What am I misunderstanding here?
Your interpretation of the entries of a transformation matrix is a bit off. You should concentrate on the columns of the matrix instead of its rows.
Observe first that if you right-multiply any matrix $M$ by the $j$th column of the identity matrix, the result is the $j$th column of $M$. Now, for any ordered basis whatsoever of a finite-dimensional vector space, the coordinates of the $j$th basis vector are precisely the $j$th column of the identity matrix. That is, if $\mathbf v$ is the $j$th basis vector, then its coordinates in that basis are a tuple that has zeros in every place but the $j$th one, which has a $1$, i.e., $v_i=\delta_{ij}$.

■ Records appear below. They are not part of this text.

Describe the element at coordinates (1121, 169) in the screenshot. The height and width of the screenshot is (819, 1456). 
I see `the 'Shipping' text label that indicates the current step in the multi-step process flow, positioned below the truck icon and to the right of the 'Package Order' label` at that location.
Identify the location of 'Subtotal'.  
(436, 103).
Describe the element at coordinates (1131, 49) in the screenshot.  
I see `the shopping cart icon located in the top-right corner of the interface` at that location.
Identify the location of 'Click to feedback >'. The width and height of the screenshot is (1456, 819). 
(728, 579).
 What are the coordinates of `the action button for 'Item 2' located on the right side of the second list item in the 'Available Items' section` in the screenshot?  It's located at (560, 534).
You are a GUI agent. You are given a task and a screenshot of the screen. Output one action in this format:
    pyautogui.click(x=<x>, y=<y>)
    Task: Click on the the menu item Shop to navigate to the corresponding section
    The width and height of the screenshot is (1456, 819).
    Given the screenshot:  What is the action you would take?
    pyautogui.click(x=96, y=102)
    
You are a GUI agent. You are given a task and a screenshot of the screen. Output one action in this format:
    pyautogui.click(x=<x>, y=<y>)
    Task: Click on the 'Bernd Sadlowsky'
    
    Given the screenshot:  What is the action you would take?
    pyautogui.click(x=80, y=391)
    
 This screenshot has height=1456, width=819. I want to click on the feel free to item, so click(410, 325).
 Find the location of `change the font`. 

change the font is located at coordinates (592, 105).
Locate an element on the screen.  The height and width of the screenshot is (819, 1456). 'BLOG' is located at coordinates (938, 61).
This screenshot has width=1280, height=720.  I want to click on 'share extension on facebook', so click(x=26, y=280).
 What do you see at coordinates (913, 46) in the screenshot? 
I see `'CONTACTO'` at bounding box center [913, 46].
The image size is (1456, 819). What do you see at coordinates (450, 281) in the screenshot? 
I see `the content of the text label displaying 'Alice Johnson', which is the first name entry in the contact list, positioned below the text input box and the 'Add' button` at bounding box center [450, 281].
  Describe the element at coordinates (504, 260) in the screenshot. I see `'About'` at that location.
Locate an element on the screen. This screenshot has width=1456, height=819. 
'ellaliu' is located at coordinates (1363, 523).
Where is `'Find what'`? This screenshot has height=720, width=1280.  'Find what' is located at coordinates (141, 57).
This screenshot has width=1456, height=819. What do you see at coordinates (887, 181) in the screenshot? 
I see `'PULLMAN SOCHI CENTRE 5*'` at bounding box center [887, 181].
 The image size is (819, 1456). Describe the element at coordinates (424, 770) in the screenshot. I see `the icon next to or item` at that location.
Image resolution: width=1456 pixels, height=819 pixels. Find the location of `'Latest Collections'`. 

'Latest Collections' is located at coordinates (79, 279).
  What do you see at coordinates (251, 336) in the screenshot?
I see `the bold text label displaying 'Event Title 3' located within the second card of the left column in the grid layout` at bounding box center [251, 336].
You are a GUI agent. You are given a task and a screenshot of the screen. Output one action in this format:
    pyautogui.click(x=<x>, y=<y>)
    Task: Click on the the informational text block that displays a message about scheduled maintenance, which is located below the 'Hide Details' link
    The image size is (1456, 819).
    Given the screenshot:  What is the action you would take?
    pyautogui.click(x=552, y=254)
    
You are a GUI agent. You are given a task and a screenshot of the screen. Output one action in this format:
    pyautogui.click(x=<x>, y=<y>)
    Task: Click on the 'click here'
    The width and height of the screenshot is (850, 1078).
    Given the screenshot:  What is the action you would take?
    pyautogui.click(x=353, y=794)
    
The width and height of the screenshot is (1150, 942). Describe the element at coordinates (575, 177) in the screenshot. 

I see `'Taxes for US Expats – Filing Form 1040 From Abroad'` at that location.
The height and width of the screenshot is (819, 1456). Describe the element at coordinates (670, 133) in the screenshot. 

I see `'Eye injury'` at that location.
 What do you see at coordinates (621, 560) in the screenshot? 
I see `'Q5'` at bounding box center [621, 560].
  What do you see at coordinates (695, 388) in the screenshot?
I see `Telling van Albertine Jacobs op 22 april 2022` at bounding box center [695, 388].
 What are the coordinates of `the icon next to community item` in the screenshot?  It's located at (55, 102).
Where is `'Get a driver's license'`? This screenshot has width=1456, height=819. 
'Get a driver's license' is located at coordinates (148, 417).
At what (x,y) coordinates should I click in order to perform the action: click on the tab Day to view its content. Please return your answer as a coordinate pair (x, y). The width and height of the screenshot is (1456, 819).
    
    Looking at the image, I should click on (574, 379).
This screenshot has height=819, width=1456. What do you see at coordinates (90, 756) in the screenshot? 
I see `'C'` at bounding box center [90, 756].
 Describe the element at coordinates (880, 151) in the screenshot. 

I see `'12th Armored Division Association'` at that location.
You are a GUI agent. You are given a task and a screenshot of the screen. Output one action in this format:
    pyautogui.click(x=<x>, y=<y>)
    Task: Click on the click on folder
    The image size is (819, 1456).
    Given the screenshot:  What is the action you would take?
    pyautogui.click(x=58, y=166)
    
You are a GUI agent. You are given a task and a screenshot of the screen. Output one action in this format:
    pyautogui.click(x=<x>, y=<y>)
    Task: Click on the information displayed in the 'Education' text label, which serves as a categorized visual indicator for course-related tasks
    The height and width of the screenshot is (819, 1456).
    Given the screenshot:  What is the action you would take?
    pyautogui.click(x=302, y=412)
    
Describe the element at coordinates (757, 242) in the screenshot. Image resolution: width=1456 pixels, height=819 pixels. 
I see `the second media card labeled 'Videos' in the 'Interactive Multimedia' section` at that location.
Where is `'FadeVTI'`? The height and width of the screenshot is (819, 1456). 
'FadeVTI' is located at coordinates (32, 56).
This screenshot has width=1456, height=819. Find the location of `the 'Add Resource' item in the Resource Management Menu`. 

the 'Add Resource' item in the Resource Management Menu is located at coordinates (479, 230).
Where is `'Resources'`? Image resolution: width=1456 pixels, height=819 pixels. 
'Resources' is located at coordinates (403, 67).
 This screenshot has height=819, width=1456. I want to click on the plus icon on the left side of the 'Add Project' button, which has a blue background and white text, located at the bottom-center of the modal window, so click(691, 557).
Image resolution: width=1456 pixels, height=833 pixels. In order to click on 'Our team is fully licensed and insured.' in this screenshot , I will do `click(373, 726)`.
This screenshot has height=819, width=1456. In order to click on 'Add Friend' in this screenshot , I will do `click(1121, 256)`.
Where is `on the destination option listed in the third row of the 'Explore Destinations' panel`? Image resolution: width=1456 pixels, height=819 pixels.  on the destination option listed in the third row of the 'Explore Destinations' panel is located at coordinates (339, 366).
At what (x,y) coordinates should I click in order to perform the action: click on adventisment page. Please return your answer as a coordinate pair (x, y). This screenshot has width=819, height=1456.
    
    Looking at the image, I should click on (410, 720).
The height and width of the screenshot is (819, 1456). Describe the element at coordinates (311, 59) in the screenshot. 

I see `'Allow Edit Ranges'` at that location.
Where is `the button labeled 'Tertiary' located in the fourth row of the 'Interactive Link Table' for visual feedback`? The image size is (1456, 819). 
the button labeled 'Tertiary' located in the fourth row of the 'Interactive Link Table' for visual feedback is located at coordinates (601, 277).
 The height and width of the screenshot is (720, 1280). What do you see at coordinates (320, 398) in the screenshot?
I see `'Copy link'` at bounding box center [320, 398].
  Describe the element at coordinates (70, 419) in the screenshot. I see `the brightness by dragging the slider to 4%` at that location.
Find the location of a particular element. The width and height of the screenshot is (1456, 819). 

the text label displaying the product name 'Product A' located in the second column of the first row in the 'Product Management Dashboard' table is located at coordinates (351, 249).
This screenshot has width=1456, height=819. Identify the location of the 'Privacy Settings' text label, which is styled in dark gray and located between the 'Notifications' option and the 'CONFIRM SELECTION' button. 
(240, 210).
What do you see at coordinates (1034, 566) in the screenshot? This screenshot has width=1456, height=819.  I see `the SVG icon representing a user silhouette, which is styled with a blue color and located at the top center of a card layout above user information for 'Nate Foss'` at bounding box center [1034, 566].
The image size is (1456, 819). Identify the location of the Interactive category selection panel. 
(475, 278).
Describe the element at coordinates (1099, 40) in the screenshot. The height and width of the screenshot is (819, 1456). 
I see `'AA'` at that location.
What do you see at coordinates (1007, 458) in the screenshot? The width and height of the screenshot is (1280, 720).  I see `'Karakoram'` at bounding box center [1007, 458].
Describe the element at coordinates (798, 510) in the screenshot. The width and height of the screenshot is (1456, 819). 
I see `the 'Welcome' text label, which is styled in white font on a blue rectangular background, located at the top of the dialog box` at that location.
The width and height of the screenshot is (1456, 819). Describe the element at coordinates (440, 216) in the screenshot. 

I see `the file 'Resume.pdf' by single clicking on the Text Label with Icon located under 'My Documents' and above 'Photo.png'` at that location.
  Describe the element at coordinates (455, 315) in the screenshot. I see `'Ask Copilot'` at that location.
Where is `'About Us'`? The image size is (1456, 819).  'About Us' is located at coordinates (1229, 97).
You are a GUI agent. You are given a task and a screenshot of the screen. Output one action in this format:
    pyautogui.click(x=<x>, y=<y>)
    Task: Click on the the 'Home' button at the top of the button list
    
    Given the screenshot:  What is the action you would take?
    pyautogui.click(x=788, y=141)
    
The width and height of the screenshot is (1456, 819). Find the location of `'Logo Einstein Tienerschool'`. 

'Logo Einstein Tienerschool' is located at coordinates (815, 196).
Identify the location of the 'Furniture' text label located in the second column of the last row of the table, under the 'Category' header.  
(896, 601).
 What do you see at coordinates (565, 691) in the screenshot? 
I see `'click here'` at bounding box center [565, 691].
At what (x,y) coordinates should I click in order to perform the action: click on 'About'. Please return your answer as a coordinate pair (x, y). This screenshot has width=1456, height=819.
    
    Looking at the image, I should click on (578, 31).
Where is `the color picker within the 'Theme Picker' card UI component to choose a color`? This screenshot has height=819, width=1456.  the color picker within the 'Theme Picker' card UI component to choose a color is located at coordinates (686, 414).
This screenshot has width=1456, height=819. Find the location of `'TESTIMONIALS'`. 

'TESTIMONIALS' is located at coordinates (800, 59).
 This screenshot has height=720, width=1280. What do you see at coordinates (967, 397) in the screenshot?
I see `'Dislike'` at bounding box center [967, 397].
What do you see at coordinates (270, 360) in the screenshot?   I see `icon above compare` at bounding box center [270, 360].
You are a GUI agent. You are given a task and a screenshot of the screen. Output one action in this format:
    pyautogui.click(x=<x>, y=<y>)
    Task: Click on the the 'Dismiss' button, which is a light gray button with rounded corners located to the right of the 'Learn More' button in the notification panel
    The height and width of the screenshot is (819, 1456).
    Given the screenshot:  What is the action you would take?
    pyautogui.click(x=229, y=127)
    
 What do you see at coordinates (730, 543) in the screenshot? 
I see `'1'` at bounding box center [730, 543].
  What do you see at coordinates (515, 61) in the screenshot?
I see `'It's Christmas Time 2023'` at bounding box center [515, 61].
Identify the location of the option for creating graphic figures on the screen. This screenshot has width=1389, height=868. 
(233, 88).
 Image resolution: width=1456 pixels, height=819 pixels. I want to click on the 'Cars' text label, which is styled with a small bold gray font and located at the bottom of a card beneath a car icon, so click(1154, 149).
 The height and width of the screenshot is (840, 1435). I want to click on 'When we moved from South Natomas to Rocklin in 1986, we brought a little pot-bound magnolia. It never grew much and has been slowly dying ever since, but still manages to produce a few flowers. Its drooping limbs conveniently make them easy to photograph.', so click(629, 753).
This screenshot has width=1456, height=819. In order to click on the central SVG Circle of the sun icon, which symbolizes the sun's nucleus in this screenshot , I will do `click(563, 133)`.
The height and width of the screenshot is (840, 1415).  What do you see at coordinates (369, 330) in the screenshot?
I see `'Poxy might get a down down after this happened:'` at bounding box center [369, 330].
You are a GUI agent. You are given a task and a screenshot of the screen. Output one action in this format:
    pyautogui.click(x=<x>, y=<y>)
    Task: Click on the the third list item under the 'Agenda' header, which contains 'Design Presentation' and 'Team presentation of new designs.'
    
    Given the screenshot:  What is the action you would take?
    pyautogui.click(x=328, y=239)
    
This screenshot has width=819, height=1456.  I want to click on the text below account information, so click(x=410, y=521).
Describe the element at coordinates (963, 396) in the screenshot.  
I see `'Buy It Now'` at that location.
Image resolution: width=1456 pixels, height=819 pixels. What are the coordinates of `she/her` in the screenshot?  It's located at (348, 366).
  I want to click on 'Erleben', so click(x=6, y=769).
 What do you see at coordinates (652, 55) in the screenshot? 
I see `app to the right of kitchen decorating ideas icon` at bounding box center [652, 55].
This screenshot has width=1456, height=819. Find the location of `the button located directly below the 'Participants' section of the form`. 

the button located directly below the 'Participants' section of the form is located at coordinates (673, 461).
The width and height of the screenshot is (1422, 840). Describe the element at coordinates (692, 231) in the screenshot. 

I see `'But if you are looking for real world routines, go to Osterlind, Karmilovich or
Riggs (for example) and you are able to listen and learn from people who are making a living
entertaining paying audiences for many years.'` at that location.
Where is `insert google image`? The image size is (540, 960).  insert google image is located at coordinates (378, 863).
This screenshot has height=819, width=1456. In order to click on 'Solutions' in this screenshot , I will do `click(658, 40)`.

Putting these two observations together, we find that the $j$th column of a matrix $M$ that represents a linear transformation $T$ is the coordinates of the image of the $j$th basis vector of the domain of $T$. These coordinates are expressed in terms of the “output basis,” that is, the chosen basis for the codomain of $T$. To put it a little more concretely, if we have the basis $\mathcal B=\{\mathbf v_j\}$ for the domain of $T$ and $\mathcal B'=\{\mathbf w_i\}$ for the codomain, then $$T(\mathbf v_j)=\sum_i m_{ij}\mathbf w_i.$$ To put it in your terms, the $j$th column of $M$ tells you how many of each of the $\mathbf w_i$ to take in order to make $T(\mathbf v_j)$.
When you multiply an arbitrary coordinate tuple by $M$, what you’re really doing is writing the vector $\mathbf u$ as a linear combination $\sum_j u_j\mathbf v_j$ of the domain basis vectors, then applying $T$ to each term—$M$ tells us how many $\mathbf w_i$’s go into each term—and adding up the results.
Looking at your two examples, the first matrix tells us that $1$ is mapped to $0\cdot1+0\cdot x+0\cdot x^2 = 0$, $x$ is mapped to $1\cdot1+0\cdot x+0\cdot x^2=1$ and so on. (Here the dot stands for ordinary multiplication.) For the second matrix, the first column is the image of $1$, so that’s the same as before, but the second column is now the image of $1+x$: the matrix tells us that $D(1+x)=1\cdot 1+0\cdot x+0\cdot x^2=1$. Similarly, the third column tells us that $D(1+x+x^2) = 1\cdot1+2\cdot x+0\cdot x^2=1+2x$. I think it might’ve been less confusing had the author not used the same basis for the codomain in each case.
When you use this second matrix to differentiate an arbitrary polynomial $p$, you have to rewrite that polynomial in the form $a+b(1+x)+c(1+x+x^2)+d(1+x+x^2+x^3)$; the coefficients of that expression are its coordinates relative to the second basis. By linearity we have $$D(p)=aD(1)+bD(1+x)+cD(1+x+x^2)+dD(1+x+x^2),$$ and each column of the matrix tells us how to write the corresponding domain basis vector derivative in terms of the codomain basis vectors.